WASHINGTON — Dockworkers at Atlantic and Gulf coast ports went on strike Oct. 1, impacting 36 United States ports for the first time since 1977.
The strike over wages and automation began when the contract between the ports and approximately 45,000 members of the International Longshoremen’s Association (ILA) expired, amid failed labor talks over a new six-year labor contract.
ILA union leader Harold Dagget stated: “We are prepared to fight as long as necessary, to stay out on strike for whatever period of time it takes, to get the wages and protections against automation our ILA members deserve.”
The United States Maritime Alliance (USMX) on Sept. 30 released an update on negotiations, stating that USMX increased its offer regarding wages, and it hoped to resume collective bargaining.
International Dairy Foods Association (IDFA) president and chief executive officer Michael Dykes said the trade association is urging President Joe Biden and the administration to take “quick and decisive action” to resolve the strike and avoid “further negative impacts” to the US economy.
Dykes said the strike will impact imports, pointing to more than $3.04 billion of dairy imports moving through East and Gulf coast ports in 2023 – including $263 million worth in October of last year.
What’s more, Dykes said more than $1.27 billion of dairy exports went out through impacted ports in 2023, noting $94 million went out in October of 2023.

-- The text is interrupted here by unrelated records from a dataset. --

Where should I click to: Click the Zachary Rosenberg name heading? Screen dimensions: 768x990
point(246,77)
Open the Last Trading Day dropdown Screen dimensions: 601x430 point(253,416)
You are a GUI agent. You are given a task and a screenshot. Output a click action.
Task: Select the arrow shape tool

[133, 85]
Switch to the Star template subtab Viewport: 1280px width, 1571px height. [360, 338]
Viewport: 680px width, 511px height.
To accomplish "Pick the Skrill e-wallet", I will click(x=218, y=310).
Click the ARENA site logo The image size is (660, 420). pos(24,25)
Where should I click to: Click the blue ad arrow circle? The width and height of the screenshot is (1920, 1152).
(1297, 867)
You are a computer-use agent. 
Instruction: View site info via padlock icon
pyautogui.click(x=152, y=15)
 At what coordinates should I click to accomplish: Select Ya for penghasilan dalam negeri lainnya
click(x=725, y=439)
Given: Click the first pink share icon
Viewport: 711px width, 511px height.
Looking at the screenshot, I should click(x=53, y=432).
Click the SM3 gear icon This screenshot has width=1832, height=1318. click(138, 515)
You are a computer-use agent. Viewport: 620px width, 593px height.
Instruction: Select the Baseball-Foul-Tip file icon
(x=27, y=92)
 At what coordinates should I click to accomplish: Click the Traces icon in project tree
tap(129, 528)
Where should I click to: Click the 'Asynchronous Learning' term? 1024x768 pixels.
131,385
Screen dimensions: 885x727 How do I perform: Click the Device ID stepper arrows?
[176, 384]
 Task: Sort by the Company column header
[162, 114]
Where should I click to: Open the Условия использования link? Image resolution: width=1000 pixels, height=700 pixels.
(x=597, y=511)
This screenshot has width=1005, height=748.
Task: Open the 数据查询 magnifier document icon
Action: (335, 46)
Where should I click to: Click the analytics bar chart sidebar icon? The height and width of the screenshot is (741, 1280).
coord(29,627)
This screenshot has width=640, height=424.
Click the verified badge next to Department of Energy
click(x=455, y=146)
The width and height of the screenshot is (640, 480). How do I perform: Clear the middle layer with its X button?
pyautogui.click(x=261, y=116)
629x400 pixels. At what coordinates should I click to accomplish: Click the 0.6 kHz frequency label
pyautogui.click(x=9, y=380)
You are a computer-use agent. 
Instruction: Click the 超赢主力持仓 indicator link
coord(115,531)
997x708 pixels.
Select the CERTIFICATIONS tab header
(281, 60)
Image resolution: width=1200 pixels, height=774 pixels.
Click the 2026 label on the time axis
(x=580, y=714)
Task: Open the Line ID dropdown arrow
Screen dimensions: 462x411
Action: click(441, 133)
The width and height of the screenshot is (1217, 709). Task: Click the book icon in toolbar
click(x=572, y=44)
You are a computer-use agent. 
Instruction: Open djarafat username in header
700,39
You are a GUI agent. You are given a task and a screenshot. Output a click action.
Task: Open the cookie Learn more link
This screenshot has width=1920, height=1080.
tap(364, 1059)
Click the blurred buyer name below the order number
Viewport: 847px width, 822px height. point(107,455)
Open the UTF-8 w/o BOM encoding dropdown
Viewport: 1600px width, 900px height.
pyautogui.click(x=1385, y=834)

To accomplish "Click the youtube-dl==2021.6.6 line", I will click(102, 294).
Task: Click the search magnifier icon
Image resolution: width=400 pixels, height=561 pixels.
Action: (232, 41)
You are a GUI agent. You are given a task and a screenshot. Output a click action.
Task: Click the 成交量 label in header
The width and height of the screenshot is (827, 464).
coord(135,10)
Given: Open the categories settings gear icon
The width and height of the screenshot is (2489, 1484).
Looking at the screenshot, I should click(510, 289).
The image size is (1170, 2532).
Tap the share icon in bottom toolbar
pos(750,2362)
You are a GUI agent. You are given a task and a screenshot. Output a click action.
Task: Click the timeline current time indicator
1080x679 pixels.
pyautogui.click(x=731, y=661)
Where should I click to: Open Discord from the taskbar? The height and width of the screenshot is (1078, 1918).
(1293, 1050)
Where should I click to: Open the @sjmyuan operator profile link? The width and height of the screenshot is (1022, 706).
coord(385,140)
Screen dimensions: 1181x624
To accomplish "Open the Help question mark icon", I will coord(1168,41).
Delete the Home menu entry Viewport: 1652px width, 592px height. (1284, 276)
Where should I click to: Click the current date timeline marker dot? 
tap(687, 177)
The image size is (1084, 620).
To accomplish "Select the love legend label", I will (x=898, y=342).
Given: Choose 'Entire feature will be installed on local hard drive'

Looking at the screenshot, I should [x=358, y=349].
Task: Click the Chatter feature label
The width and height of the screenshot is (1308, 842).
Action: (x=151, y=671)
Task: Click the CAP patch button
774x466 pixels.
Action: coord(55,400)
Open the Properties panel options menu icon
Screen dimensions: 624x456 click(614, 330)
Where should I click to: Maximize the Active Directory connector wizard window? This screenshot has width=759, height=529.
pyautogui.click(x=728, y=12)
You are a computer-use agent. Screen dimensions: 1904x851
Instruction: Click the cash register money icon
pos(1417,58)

“IDFA members have been rerouting or front-loading shipments since early September due to concerns that a strike might occur, and truck rates have begun to increase as companies stock inventory for the holiday season,” Dykes said.
For every day that dockworkers strike, IDFA estimates it will take six days or more for dairy companies to clear any backlog.
“The impacts of this disruption will continue to be exacerbated as the strike persists,” Dykes said. “Rerouting or halting shipments incurs significant expenses, and rising trucking rates affect even those not directly involved with ports. This strike will add unnecessary costs, as well as strain to the supply chain.”